The trash in the streets, the drunks on the beaches, the tarts on the billboards, the beggars outside Gucci—all of it coalesced in my mind as a righteous new mantra: This Would Never Happen in Pyongyang. On TV, Chevron flogged “natural” gas as the answer to global warming, assuring viewers that “we have more in common than you think,” while unseasonal bushfires raged in the Blue Mountains. The blazes had been triggered by a routine military training exercise—a fact that baffled Defence as much as everyone else, given October is normally quite cool. But when the firefighters said global warming was to blame, the media shut them out of the debate. Prime Minister Tony Abbott, a God-bitten conservative who had called climate change “a load of crap,” tore down the former government’s price on carbon as “socialism dressed up as environmentalism,” and I yelled at the screen: “This Would Never Happen in Pyongyang! ” Socialism stood for free healthcare and education for all. Even in North Korea, the population was 99 percent literate. I was outraged that Abbott—or anyone else—could think it was a slur.

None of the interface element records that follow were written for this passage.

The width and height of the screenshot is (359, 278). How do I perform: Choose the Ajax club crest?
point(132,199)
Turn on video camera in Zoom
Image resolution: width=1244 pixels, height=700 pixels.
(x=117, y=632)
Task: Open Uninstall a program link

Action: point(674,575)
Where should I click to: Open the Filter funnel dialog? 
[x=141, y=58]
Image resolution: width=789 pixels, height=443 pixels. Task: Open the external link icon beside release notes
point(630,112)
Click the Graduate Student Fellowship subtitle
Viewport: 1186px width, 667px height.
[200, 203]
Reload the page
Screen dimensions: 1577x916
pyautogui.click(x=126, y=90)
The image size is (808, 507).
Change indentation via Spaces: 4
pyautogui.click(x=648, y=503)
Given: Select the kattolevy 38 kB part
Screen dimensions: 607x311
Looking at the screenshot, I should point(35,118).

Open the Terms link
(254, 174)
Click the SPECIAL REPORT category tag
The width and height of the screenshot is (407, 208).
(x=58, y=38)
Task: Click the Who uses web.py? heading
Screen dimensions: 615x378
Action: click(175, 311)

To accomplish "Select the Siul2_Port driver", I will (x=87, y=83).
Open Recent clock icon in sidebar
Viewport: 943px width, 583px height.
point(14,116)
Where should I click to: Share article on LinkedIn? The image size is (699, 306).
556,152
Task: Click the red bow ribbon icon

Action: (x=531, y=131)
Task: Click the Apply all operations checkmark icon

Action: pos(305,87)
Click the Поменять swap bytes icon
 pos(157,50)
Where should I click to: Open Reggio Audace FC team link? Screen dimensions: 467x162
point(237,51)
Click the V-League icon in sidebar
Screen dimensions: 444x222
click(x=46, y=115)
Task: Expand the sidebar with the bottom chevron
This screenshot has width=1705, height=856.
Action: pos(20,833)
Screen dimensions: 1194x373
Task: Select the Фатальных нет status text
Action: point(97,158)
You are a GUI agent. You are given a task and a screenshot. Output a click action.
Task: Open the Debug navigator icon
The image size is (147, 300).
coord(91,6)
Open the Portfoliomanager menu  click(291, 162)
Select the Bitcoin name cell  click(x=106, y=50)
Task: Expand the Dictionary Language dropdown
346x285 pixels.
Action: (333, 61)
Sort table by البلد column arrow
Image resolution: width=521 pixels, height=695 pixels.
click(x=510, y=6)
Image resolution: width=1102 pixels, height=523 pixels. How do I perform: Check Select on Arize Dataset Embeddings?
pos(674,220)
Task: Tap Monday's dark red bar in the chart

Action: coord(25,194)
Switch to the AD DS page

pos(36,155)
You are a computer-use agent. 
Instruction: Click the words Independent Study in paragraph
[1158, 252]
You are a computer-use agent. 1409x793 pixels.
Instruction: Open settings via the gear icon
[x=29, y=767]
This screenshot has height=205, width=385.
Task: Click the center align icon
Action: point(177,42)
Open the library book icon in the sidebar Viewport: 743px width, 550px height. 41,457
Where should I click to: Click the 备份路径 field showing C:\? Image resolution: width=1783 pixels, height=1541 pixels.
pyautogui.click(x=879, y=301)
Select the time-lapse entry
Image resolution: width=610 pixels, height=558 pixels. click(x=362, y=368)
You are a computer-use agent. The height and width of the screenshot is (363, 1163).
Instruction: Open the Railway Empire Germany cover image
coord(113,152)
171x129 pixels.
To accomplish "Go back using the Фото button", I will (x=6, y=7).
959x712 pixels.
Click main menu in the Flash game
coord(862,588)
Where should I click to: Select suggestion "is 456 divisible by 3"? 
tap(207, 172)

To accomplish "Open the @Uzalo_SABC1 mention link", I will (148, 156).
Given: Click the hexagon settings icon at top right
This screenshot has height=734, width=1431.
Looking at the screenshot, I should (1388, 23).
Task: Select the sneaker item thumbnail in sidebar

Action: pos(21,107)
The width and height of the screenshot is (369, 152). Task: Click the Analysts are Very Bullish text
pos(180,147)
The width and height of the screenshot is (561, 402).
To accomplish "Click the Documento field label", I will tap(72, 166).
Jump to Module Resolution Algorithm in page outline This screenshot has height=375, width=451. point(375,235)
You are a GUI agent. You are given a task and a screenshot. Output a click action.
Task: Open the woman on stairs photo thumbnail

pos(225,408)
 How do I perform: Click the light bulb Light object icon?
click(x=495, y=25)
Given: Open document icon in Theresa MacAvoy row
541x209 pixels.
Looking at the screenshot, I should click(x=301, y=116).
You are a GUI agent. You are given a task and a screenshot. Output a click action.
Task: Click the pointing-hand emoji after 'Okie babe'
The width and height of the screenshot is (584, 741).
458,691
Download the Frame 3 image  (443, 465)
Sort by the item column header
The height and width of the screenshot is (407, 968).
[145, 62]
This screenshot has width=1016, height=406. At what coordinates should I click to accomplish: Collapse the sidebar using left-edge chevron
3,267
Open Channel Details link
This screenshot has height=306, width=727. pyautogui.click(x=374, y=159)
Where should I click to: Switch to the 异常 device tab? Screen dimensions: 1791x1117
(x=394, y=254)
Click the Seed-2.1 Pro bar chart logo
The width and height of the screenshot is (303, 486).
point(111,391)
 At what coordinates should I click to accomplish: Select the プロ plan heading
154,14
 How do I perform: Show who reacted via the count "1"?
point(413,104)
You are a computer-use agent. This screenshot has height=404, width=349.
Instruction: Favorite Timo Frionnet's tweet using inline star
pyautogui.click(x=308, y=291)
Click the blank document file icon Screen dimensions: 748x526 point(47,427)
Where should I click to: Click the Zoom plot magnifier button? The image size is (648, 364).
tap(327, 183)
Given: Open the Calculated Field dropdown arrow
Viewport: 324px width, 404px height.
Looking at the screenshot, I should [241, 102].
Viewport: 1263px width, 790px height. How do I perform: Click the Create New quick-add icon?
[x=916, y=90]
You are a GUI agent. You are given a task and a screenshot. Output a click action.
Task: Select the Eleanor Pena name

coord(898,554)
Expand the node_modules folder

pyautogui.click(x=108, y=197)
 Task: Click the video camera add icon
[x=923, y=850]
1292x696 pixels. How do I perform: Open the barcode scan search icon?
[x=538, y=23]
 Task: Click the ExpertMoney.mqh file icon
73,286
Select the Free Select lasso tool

The affluenza that had made Sydney one of the world’s most expensive cities also infected my private life. My ex, keen to establish a new life with his girl, was harassing me to sell our house. As I sat in my study watching North Korean propaganda movies, he’d turn up and wave bank documents in my face. We brawled like toddlers: I’d scream and refuse to sign; he’d punch holes in the door. “This Would Never Happen in Pyongyang, ” I’d mutter, as I covered the holes with paper, images of happy North Korean couples strolling by the Taedong River fresh in my mind. I knew divorce was stressful—but that didn’t explain how the gentle, sensitive man I’d loved had become so aggressive. Then I discovered a psychiatrist had diagnosed him with temporary depression and stress. I hid behind my mantra and ignored his pain, disgusted by Big Pharma’s hold on the First World. Depression is a luxury the North Koreans cannot afford, I told myself callously. When North Koreans are stressed, they get on with things, or they don’t survive.